A federal appeals court in New York on Wednesday dismissed several consolidated lawsuits filed by more than two dozen former professional wrestlers who claimed that their work for World Wrestling Entertainment Inc. caused "significant" lifelong mental and physical illnesses.
wrestlers claimed that due to physical trauma they experienced during the exercise, they suffered neurological damage that led to diseases such as the degenerative brain disease chronic traumatic encephalopathy, according to documents in Haynes v. World Wrestling Entertainment Inc. At least one of the wrestlers claimed that WWE contained information about risks associated with wrestling, according to documents.
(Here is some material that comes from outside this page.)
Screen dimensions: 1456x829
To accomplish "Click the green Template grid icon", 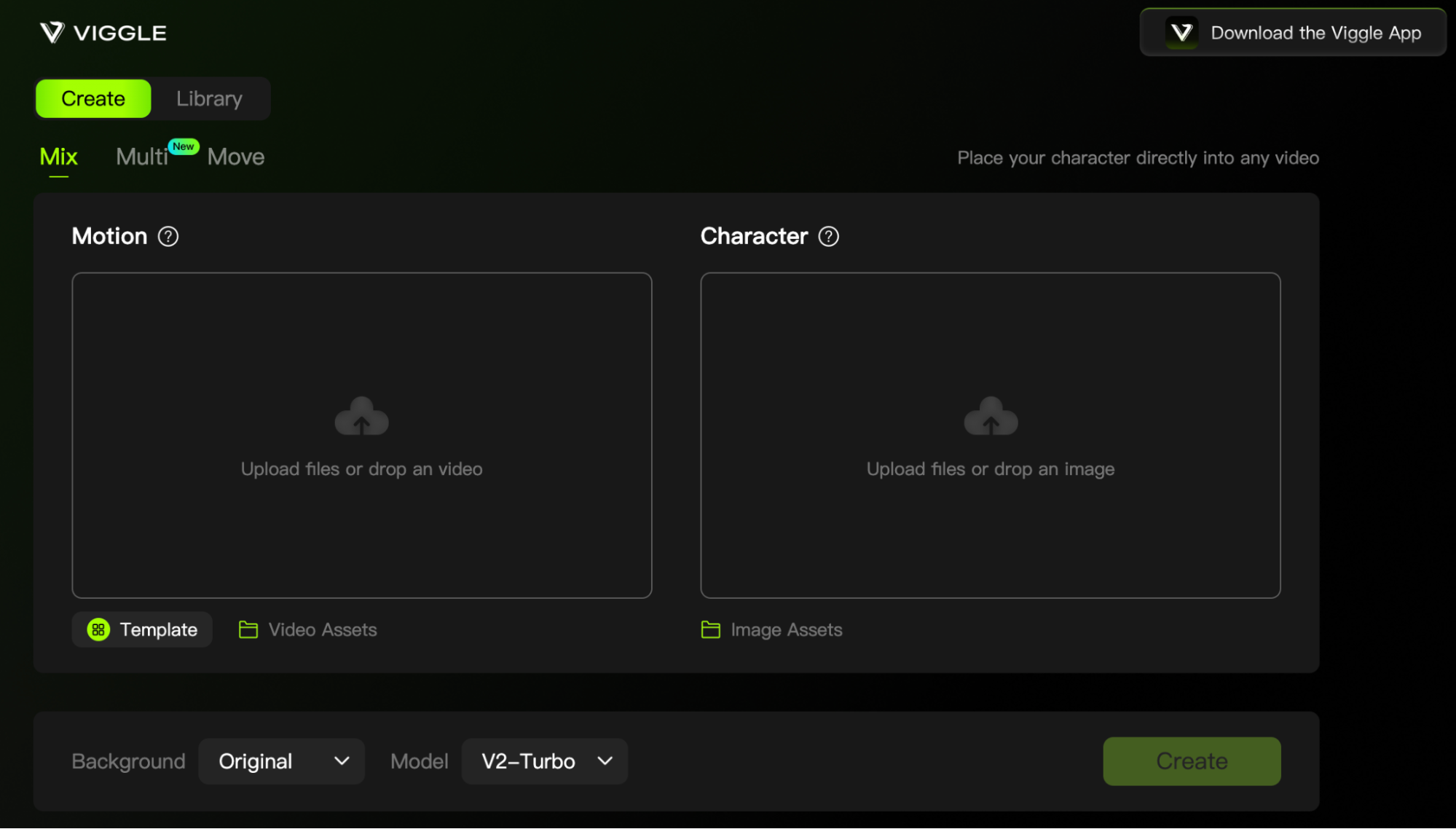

The long list of plaintiffs includes some of the most famous professional wrestlers, such as Chris Pallies, who appeared under the stage name "King Kong Bundy," who died last year, and the families of Jimmy "Superfly" Snuka, who died in 201
The most recent appeal in the case stemmed from seven cases consolidated in the U.S. District Court of Connecticut, which dismissed all cases by 2018 and concluded that the plaintiffs" had not provided evidence that WWE knew to the risk of permanent degenerative neurological conditions before September 2007, when a generally published report … discussed these conditions. "
The district court also concluded that" no reasonable jury could find that WWE concealed the dangers. allegedly associated with wrestling. " The Second U.S. District Court upheld the dismissals and did not cite "probable acts" and that some of the allegations were overdue or unserious, including reasoned.